Neural networks process numeric data in a fairly limited range. This presents a problem if data is in an unusual range, if there is missing data. or if data is non-numeric. Fortunately, there are methods to deal with each of these problems. Numeric data is scaled into an appropriate range for the network, and missing values can be substituted for using the mean value (or other statistic) of that variable across the other available training cases (see Bishop, 1995).

Handling non-numeric data is more difficult. The most common form of non-numeric data consists of nominal-value variables such as Gender =<Male. Female >. Nominal-valued variables can be represented numerically. However, neural networks do not tend to perform well with nominal variables that have a large number of possible values.

For example, consider a neural network being trained to estimate the value of houses. The price of houses depends critically on the area of a city in which they are located. A particular city might be subdivided into dozens of named locations, and so it might seem natural to use a nominal-valued variable representing these locations. Unfortunately, it would be very difficult to train a neural network under these circumstances, and a more credible approach would be to assign ratings (based on expert knowledge) to each area; for example, you might assign ratings for the quality of local schools, convenient access to leisure facilities, etc.

Other kinds of non-numeric data must either be converted to numeric form, or discarded. Dates and times, if important, can be converted to an offset value from a starting date/time. Currency values can easily be converted. Unconstrained text fields (such as names) cannot be handled and should be discarded.

The number of cases required for neural network training frequently presents difficulties. There are some heuristic guidelines, which relate the number of cases needed to the size of the network (the simplest of these says that there should be ten times as many cases as connections in the network).

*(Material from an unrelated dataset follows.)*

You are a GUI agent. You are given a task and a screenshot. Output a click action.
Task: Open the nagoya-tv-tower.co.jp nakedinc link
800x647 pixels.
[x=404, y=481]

Actually, the number needed is also related to the (unknown) complexity of the underlying function which the network is trying to model, and to the variance of the additive noise. As the number of variables increases, the number of cases required increases nonlinearly, so that with even a fairly small number of variables (perhaps fifty or less) a huge number of cases are required. This problem is known as the curse of dimensionality, and is discussed further later in this section.

For most practical problem domains, the number of cases required will be hundreds or thousands. For very complex problems more may be required, but it would be a rare (even trivial) problem which required less than a hundred cases. If your data is sparser than this, you really don’t have enough information to train a network, and the best you can do is probably to fit a linear model. If you have a larger, but still restricted, data set, you can compensate to some extent by forming an ensemble of networks, each trained using a different resampling of the available data, and then average across the predictions of the networks in the ensemble.

Many practical problems suffer from data that is unreliable: some variables may be corrupted by noise, or values may be missing altogether. Neural networks are also noise tolerant. However, there is a limit to this tolerance; if there are occasional outliers far outside the range of normal values for a variable, they may bias the training. The best approach to such outliers is to identify and remove them (either discarding the case, or converting the outlier into a missing value). 

Summary

Choose variables that you believe may be influential.

Numeric and nominal variables can be handled. Convert other variables to one of these forms, or discard.

Hundreds or thousands of cases are required; the more variables, the more cases.

Cases with missing values can be used, if necessary, but outliers may cause problems — check your data. Remove outliers if possible. If you have sufficient data, discard cases with missing values.

If the volume of the data available is small, consider using ensembles and resampling.